Il ragazzo ha scelto la Francia per amore: la compagna boliviana vuole vivere lì, e solo lì.
Dopo cinque anni sono ancora triste e non credo che la tristezza passerà.
Detesto le amiche o pseudo tali che dicono: “Ma non esagerare! Vivi la tua vita! I figli devono fare la loro strada!” E poi loro hanno i figli nelle stessa città, o addirittura nello stesso palazzo, e li vedono e sentono continuamente. La gente perde spesso un’ottima occasione di stare zitta.
Qualcuno dice scherzosamente che è “colpa mia”: Erasmus, viaggi di istruzione all’estero, ed ecco che si sentono cittadini del mondo. Ma non è vero, sono banalmente emigranti. Nessuno dei due frequenta gente nativa del luogo, ma altri emigranti come loro.
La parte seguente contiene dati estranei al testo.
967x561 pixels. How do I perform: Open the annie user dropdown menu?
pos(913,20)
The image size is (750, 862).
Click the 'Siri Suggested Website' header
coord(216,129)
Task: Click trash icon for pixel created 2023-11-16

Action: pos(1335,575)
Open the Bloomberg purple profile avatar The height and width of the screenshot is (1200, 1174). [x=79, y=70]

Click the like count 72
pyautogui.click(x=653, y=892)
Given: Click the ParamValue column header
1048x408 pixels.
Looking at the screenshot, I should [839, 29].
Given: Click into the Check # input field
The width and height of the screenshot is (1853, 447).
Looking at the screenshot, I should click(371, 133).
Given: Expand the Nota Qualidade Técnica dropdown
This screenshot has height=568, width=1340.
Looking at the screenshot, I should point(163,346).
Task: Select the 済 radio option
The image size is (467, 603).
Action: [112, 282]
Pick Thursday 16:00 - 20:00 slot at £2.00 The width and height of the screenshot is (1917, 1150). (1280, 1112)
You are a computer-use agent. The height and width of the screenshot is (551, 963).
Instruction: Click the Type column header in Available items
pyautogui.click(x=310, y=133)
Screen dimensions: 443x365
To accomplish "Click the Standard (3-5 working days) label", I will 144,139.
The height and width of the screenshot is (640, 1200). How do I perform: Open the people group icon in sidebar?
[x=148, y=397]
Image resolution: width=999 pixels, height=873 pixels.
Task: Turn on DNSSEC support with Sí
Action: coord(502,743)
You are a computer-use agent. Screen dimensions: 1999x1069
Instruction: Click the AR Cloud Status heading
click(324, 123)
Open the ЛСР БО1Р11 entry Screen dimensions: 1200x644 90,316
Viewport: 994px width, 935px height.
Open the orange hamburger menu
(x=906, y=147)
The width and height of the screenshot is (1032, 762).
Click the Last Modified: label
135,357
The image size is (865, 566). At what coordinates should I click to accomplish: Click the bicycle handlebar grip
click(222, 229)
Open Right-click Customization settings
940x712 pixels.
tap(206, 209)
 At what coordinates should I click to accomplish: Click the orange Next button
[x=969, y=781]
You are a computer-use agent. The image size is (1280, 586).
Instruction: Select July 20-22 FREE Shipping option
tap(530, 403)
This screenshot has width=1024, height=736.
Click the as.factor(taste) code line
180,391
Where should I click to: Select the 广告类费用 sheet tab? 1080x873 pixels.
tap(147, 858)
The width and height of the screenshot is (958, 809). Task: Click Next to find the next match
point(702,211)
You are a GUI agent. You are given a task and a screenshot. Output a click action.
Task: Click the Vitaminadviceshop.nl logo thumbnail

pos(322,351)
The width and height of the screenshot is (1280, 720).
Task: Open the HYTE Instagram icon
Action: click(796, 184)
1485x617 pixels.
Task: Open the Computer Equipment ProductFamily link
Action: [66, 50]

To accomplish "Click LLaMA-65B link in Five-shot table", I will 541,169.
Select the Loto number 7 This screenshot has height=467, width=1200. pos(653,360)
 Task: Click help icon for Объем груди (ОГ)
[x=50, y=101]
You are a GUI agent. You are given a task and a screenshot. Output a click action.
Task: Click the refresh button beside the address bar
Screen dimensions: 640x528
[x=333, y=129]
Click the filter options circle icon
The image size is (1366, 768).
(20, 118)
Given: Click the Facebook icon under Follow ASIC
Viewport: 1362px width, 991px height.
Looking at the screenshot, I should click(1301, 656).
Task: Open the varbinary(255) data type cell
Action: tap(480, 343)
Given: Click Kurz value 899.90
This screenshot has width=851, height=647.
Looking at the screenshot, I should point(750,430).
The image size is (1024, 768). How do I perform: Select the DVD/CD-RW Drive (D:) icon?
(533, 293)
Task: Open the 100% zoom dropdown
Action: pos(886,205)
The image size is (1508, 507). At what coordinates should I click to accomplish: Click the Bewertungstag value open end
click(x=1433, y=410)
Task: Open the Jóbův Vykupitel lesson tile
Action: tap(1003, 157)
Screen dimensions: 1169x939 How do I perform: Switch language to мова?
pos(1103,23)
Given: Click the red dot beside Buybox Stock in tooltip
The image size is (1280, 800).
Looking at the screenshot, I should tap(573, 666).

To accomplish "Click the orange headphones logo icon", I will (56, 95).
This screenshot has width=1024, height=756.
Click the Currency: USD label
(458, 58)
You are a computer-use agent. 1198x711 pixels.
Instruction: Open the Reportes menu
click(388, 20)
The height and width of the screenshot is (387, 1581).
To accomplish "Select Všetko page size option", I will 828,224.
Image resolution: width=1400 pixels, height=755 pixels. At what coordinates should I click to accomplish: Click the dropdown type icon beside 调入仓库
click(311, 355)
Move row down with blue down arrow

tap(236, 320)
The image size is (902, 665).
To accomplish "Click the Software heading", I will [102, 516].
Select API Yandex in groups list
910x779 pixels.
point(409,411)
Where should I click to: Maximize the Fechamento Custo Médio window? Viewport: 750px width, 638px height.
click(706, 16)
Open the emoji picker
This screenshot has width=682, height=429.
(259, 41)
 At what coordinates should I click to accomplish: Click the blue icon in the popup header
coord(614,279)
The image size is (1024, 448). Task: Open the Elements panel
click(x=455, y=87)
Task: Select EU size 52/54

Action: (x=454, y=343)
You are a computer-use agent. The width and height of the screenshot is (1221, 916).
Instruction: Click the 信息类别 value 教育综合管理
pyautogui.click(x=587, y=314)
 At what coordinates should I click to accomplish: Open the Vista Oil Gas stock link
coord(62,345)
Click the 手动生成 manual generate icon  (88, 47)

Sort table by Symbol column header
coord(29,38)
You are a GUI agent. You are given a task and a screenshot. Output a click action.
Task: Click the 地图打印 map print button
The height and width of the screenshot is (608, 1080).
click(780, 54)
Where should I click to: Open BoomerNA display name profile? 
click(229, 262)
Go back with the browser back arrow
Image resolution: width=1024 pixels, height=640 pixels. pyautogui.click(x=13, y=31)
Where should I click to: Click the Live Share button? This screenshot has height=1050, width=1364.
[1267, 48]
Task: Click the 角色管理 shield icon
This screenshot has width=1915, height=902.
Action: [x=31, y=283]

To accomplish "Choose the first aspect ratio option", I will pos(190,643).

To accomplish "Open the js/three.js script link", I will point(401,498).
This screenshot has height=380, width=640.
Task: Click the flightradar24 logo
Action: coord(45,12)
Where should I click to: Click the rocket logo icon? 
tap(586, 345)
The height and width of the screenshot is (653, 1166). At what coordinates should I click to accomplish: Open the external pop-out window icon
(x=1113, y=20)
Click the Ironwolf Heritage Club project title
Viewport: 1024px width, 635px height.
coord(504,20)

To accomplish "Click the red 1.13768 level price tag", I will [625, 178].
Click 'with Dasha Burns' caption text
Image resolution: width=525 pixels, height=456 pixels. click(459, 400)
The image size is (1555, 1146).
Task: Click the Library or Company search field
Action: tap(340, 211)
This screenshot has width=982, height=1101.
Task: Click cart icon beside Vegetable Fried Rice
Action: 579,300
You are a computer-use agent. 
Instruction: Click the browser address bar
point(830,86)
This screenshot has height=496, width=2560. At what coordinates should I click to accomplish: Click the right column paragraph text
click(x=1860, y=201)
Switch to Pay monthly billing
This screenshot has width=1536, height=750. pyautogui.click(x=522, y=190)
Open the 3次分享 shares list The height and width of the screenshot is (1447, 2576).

Con i miei figli ci sentiamo solo quando telefonano loro; evito di disturbare, sono sempre impegnati, e secondo me non hanno vite facili.
Quello che più mi intristisce è avere la sensazione di non sapere davvero che cosa gli capita, che cosa pensano. E specialmente con il maschio, quando telefona non so che cosa dirgli: parliamo di sciocchezze, provo a raccontare qualcosa delle nostre vite, qualcosa che li riconduca in un’atmosfera familiare che loro hanno abbandonato. Per scelta. Non è vero che qui non avevano opportunità. Non le hanno proprio cercate.
Forse voi siete più brave di me. Io sorrido con loro, ma dentro di me sono molto triste. Eppure ho una vita piena: lavoro, ho un marito che è un ottimo compagno e ci facciamo buona compagnia. Ma mi manca la possibilità di vederli, e temo che non torneranno mai più, e che dimenticheranno le loro radici. E forse questa è l’unica possibilità per integrarsi davvero nel paese dove hanno scelto di vivere.